Task to complete: When you reach the line containing "Pop (79, 1094)" in the data below, begin returning lines exactly as written, and stop once the line containing "Instagram (517, 1733)" has been returned.

[Recorded data]
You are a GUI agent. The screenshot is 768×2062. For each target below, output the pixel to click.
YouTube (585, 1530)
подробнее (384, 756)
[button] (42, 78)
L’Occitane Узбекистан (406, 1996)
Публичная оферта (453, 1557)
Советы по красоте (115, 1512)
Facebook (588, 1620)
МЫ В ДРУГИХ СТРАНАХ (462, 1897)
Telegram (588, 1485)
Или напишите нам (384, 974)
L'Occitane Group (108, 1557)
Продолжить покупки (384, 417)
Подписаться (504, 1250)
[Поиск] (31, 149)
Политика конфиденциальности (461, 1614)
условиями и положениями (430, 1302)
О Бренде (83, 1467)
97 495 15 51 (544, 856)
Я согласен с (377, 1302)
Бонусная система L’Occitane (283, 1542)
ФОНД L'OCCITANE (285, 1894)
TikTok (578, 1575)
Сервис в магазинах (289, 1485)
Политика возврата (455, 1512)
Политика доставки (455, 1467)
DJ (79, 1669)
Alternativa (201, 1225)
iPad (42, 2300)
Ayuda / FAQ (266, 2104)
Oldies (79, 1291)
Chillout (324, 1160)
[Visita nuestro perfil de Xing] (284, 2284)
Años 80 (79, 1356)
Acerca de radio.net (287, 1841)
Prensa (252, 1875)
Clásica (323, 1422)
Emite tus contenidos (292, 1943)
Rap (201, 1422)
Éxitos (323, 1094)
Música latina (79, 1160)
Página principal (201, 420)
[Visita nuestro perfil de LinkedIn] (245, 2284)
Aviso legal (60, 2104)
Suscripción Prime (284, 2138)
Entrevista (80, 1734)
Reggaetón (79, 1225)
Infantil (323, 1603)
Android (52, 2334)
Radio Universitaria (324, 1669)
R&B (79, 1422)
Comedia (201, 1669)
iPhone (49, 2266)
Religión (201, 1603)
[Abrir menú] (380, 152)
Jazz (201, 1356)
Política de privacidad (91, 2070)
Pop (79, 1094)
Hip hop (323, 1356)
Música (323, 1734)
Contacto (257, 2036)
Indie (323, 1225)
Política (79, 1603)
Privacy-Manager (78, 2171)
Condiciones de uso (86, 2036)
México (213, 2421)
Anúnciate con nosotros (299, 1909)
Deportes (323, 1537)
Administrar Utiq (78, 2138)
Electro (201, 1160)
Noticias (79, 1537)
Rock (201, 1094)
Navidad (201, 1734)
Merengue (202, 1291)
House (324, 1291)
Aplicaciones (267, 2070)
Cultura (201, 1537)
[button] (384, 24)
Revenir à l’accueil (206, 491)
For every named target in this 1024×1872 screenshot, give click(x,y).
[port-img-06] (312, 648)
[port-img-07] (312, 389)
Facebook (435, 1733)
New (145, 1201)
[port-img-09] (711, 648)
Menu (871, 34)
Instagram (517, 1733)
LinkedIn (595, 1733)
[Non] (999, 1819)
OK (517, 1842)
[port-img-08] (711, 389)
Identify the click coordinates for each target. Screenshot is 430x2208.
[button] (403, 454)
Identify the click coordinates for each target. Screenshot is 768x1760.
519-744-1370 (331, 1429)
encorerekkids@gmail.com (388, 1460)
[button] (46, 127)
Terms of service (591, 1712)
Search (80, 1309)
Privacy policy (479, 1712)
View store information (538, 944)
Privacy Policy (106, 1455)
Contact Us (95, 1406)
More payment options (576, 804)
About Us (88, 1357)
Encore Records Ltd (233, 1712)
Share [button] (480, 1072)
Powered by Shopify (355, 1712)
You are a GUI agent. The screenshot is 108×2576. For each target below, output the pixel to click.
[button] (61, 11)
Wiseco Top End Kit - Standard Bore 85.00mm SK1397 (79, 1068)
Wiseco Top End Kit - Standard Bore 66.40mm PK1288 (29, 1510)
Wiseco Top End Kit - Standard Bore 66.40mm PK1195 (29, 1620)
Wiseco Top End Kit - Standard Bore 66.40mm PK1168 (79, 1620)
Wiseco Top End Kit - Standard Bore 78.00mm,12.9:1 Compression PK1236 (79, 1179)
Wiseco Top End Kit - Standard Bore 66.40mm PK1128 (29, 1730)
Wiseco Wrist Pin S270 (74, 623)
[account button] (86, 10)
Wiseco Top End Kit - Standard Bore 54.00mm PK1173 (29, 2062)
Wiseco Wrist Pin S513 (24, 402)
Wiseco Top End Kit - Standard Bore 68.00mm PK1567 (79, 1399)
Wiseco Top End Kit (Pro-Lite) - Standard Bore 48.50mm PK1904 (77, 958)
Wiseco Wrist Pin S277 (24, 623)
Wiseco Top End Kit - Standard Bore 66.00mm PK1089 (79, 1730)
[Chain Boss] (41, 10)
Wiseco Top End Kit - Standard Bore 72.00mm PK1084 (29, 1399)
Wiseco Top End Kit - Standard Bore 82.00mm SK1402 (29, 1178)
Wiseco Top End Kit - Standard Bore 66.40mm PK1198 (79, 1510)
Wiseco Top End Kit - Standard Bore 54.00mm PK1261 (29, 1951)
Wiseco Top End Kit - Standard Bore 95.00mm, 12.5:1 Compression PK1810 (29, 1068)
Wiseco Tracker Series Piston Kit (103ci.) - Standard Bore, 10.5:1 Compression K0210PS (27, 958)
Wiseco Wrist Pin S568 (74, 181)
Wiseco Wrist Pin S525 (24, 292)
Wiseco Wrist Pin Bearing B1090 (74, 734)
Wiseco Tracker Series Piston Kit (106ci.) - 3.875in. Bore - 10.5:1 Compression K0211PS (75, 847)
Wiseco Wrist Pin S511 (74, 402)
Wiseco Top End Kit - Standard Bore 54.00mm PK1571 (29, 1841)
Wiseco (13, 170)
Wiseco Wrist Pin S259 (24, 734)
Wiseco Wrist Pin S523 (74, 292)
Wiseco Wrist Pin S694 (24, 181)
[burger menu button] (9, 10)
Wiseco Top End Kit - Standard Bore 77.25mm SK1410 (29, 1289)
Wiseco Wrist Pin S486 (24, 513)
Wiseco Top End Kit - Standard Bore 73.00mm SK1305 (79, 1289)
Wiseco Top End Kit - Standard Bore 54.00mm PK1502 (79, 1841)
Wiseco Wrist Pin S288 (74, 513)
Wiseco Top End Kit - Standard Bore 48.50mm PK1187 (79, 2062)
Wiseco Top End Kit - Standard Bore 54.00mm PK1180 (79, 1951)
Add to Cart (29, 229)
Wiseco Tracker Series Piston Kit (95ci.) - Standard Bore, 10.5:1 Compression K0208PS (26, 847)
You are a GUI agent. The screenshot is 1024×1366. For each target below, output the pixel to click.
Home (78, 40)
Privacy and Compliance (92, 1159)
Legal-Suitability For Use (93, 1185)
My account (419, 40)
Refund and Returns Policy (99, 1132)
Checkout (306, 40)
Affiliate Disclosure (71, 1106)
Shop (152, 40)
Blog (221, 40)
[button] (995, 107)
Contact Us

Task solution:
Pop (79, 1094)
Hip hop (323, 1356)
Música (323, 1734)
Contacto (257, 2036)
Indie (323, 1225)
Política (79, 1603)
Privacy-Manager (78, 2171)
Condiciones de uso (86, 2036)
México (213, 2421)
Anúnciate con nosotros (299, 1909)
Deportes (323, 1537)
Administrar Utiq (78, 2138)
Electro (201, 1160)
Noticias (79, 1537)
Rock (201, 1094)
Navidad (201, 1734)
Merengue (202, 1291)
House (324, 1291)
Aplicaciones (267, 2070)
Cultura (201, 1537)
[button] (384, 24)
Revenir à l’accueil (206, 491)
For every named target in this 1024×1872 screenshot, give click(x,y).
[port-img-06] (312, 648)
[port-img-07] (312, 389)
Facebook (435, 1733)
New (145, 1201)
[port-img-09] (711, 648)
Menu (871, 34)
Instagram (517, 1733)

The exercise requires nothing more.